The Donald Trump administration has asked international students in the United States, whose colleges have switched to online education, to switch to schools that have in-person classes or to leave the country, a move that could potentially affect thousands of Indian students in America.

On Monday evening, the United States Immigration and Customs Enforcement (ICE) issued a statement saying that non-immigrant F-1 and M-1 students attending fully online schools cannot take a full course load in line and stay in the United States.

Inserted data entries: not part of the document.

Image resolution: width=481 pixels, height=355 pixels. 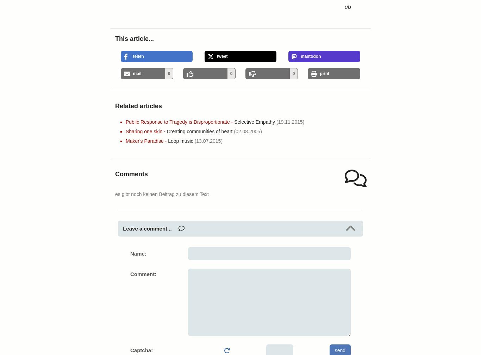 I want to click on 'mail', so click(x=137, y=73). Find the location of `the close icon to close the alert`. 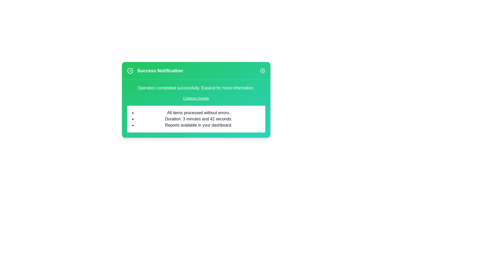

the close icon to close the alert is located at coordinates (263, 70). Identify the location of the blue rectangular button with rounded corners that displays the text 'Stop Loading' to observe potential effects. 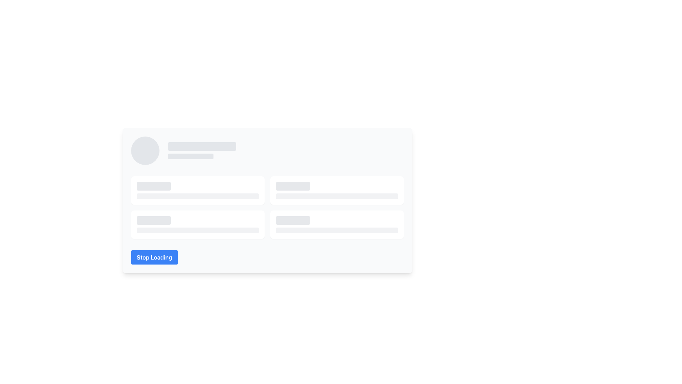
(154, 257).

The United States will also not issue visas to students whose colleges offer full online courses from the end of this year.

What the rulebook says:

  • Non-immigrant F-1 and M-1 students attending schools that operate entirely online may not take a full load of online courses and remain in the United States. Visas will not be issued to students enrolled in fully online schools and / or programs for the fall semester and the United States will not allow such students to enter the country.
  • Students currently active in the United States enrolled in such programs must leave the country or take other steps, such as transfer to a school with in-person instructions to maintain their legal status. Otherwise, they may face immigration consequences including, but not limited to, the initiation of removal proceedings.
  • Non-immigrant F-1 students attending schools operating as regular in-person classes are bound by applicable federal regulations. Eligible F students can take a maximum of one course or three credit hours online.
  • Non-immigrant F-1 students attending schools that adopt a hybrid model – a mix of online and in-person courses – will be allowed to take more than one course or three credit hours online. These schools must certify to SEVP, via form I-20, “Certificate of eligibility for non-immigrant student status”, certifying that the program is not fully online, that the student is not taking a charge. of fully online courses this semester, and that the student takes the minimum number of online courses required to progress normally in their study program.
  • The above exemptions do not apply to F-1 students in English-language training programs or to M-1 students pursuing professional degrees, who are not permitted to enroll in online courses.
  • Schools must update their information in the Student and Exchange Visitor Information System (SEVIS) within 10 days of the change if they start the fall semester with in-person classes, but are then held switch only to online courses or to a non-immigrant student. changes their course selections and, as a result, ends up taking a fully online course load.
  • Non-immigrant students in the United States are not permitted to complete a full degree program through online courses. If students find themselves in this situation, they should either leave the country or take alternative measures to maintain their non-immigrant status, such as reduced course load or appropriate sick leave.

Harvard is one of the first universities to completely shift to online education until a vaccine is found to fight the coronavirus. Students, even those on campus, will need to take distance learning courses.

Foreigners make up about 5.5% of students enrolled in U.S. colleges and contributed over $ 41 billion to the U.S. in fiscal year 2019. India sent over 2 lakh students to the U.S. United in fiscal 2019, the largest after China.

ICE has threatened that students who do not comply with the new search rules for a college offering in-person education could be expelled from the country.